*** Opening Given information ***
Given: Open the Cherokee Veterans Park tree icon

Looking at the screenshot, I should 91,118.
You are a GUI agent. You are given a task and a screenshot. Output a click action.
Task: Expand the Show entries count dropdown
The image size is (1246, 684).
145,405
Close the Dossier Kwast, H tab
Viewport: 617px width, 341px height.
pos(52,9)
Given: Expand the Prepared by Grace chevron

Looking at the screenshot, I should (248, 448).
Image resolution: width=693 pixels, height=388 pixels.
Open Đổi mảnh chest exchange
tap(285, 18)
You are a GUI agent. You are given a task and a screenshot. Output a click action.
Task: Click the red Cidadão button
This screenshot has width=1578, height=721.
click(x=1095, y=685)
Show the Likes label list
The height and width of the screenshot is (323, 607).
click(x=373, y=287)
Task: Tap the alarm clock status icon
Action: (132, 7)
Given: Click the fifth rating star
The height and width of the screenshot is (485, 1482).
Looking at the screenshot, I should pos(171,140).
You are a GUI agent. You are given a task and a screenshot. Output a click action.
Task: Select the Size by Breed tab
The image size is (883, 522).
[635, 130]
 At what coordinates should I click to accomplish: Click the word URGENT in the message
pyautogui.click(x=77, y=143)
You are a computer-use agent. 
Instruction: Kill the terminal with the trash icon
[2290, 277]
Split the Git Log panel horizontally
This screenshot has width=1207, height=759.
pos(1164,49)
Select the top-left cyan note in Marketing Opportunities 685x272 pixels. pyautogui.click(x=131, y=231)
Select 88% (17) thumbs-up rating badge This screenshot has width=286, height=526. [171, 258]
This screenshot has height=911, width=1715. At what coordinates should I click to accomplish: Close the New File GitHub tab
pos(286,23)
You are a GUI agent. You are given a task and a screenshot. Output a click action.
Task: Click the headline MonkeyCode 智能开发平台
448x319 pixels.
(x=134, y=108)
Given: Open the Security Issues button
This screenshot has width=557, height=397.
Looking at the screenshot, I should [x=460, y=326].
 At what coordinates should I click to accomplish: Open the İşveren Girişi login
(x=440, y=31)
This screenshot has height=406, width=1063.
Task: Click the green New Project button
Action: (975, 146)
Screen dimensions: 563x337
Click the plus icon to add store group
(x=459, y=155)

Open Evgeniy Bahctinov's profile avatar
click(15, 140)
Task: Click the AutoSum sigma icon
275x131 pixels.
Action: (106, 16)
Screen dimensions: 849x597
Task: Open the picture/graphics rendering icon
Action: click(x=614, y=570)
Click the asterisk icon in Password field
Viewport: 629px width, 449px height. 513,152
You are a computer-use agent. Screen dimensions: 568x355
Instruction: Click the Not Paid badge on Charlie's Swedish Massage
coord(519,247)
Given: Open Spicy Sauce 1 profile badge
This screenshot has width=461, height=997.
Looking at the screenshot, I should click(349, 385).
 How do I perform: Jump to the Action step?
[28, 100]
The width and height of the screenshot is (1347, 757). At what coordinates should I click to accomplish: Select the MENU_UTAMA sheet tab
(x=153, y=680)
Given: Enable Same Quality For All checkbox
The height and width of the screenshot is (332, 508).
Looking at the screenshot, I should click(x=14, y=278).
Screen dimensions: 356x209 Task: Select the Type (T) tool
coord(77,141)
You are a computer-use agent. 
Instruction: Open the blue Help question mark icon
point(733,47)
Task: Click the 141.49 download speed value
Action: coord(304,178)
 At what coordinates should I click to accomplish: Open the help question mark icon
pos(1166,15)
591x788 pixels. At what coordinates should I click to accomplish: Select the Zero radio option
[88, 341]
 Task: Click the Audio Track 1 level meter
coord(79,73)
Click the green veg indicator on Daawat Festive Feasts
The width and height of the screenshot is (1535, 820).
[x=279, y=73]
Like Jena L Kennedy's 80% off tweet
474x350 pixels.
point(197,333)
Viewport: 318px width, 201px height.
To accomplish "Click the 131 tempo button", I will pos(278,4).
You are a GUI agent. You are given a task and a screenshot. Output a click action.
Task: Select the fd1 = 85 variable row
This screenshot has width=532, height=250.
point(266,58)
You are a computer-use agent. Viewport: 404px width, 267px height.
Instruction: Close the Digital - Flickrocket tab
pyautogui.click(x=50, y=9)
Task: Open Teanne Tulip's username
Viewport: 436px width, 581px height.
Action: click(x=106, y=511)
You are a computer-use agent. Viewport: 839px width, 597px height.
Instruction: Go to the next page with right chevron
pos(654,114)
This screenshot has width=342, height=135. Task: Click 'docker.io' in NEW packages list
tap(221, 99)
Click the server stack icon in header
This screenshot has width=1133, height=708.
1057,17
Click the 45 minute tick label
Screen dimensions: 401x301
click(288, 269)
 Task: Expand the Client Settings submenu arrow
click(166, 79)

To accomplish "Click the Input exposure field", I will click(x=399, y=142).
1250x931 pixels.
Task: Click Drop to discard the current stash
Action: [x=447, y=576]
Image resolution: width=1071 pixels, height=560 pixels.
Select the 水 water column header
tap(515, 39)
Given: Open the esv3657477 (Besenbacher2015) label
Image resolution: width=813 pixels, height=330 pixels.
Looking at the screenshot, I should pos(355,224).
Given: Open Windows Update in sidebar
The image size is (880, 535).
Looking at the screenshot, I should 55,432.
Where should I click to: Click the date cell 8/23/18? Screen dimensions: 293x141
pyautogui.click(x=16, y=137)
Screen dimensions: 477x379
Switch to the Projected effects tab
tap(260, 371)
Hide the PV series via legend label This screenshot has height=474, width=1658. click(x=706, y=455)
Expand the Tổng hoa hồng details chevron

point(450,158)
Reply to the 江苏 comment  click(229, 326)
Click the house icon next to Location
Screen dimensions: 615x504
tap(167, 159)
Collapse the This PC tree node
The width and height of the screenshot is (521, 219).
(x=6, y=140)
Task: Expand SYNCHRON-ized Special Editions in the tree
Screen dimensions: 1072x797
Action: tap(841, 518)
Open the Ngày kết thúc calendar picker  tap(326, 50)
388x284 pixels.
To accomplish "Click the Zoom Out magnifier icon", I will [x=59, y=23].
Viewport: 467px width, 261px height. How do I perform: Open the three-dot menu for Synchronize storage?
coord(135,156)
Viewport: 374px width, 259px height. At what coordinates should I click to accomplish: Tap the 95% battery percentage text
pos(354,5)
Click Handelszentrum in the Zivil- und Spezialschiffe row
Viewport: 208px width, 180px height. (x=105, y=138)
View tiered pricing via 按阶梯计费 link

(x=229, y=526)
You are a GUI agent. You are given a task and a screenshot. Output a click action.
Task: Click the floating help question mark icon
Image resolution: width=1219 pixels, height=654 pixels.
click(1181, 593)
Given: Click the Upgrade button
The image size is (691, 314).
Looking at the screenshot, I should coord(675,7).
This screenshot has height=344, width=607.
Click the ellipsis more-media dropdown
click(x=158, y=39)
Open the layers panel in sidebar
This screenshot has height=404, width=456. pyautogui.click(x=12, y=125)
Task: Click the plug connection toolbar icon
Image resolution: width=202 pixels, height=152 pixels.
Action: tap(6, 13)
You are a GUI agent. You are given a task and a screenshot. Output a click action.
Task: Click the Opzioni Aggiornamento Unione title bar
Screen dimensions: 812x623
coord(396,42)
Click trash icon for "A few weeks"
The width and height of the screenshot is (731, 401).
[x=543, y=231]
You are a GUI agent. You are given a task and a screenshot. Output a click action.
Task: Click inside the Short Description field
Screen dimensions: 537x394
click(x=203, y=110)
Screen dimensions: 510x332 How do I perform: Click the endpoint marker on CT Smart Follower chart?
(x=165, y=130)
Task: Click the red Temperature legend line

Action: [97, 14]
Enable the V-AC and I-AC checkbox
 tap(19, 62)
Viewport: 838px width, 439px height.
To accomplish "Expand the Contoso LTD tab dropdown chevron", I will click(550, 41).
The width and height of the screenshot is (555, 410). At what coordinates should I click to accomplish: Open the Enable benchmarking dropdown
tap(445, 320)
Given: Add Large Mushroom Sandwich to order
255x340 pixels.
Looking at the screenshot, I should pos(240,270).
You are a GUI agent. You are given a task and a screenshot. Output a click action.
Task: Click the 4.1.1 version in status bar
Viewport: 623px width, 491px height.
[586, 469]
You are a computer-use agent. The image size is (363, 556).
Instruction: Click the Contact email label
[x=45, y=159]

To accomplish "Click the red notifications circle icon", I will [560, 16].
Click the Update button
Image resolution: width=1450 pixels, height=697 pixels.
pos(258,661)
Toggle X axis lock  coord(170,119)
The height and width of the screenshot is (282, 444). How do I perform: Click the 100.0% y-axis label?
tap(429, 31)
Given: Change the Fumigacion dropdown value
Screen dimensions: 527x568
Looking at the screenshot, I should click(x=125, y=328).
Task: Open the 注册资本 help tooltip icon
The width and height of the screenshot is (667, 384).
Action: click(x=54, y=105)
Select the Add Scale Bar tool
*** Closing Given information ***
Assignment: If a line above holds the string "Show", count it; give the final total as the only output.

Result of this exercise: 2